An estimated 80% of all plastic in the ocean, comes from land. Luckily, the fight against plastic has started. Over 40 countries have (partially banned) or taxed single use plastic bags. Kenya has one of the boldest bans: producing, selling or even using a plastic bag can lead to a maximum imprisonment of four years or a fine up to $40,000. Bali had such a huge problem during the rainy ‘plastic’ season, that it banned all disposable plastics. As of 2021, single-use plastic items such as plates, cutlery, straws, balloons, sticks or cotton buds will be prohibited in Europe.
Especially for divers, a new underwater hand signal was introduced by a collective of divers, dive shops and the Plastic Soup Foundation. By making a P for Plastic, divers can show their buddy that they see some plastic and they want to pick it up. Together we keep our oceans clean!

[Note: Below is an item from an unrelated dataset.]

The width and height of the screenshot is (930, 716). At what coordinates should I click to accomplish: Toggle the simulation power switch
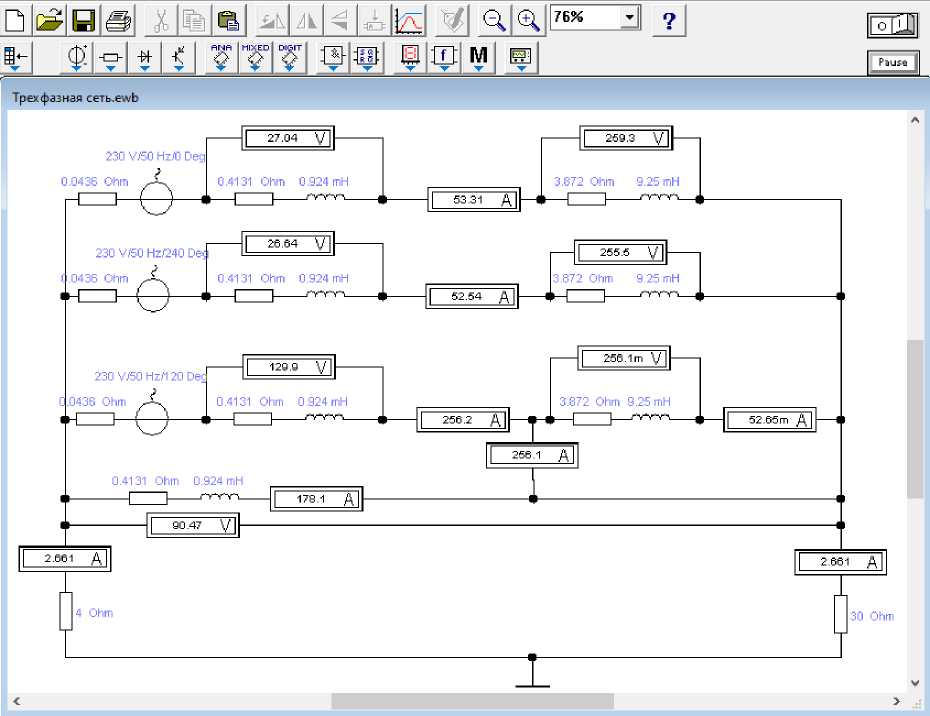[892, 26]
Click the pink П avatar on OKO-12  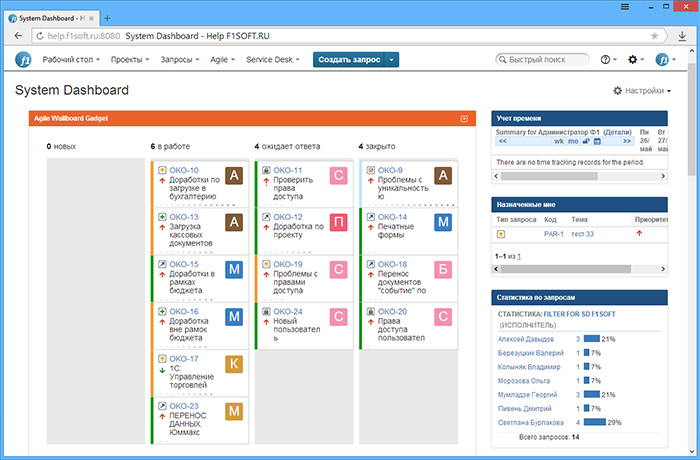(339, 223)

When you’re out at sea, it’s of course important to protect your skin from sunburn. Unfortunately, about 60% of all sunscreens on the market contain oxybenzone and octinoxate. These chemicals disrupt the growth cycles of coral and can eventually lead to bleaching. It also causes behavioral problems and feminization (males turning into females) among fish. The chemicals don’t only come off when you swim with it, but can also end up at the reef after you've taken a refreshing shower.
Hawaii, Palau, Bonaire, Key West, and various other tourist destinations have banned sunscreens which damage coral reefs. And no worries, there are plenty of options to protect your skin against UV without damaging under water life. But the most environmentally friendly way to protect your skin, is to cover it with clothes.
Diving makes it possible that marine biologists can collect relevant data for their much-needed research. I joined a citizen science project and collected data about the underwater life (and about plastic on the beach). By continuously letting divers note down certain keystone species they have seen, the health of the reefs stays monitored over a long period of time. There are also dive centers that let marine researchers join their commercial diving trips for free.
So, if you want to dive again, maybe you could consider contributing to marine research. This can be as easy as reporting your sightings via an online database, for example for whale sharks. And if you can choose from different dive centers, why not choose a dive center that supports research?
Time for change!
There are signs that things are changing. Sixteen countries, representing over 55% of all coral reefs in the world, have signed The Coral Reef Declaration. These countries agree to support the health of coral reefs in a broad sense, by fighting climate change, drawing attention to the role and fate of reefs, supporting research, etc. Unfortunately, the agreement is not binding. But this might change as soon as coral reefs get their well-deserved rights of their own.
Luckily, we don’t have to wait helplessly for something to happen. You can start making a change immediately, by…
Respecting the ‘personal space’ of marine life
Using bio-degradable sunscreen and cleaning products
Asking dive centers for their code of conduct
Picking up plastic (underwater only after signaling your buddy)
Choosing your dive destination carefully
In general: reduce, reuse and recycle!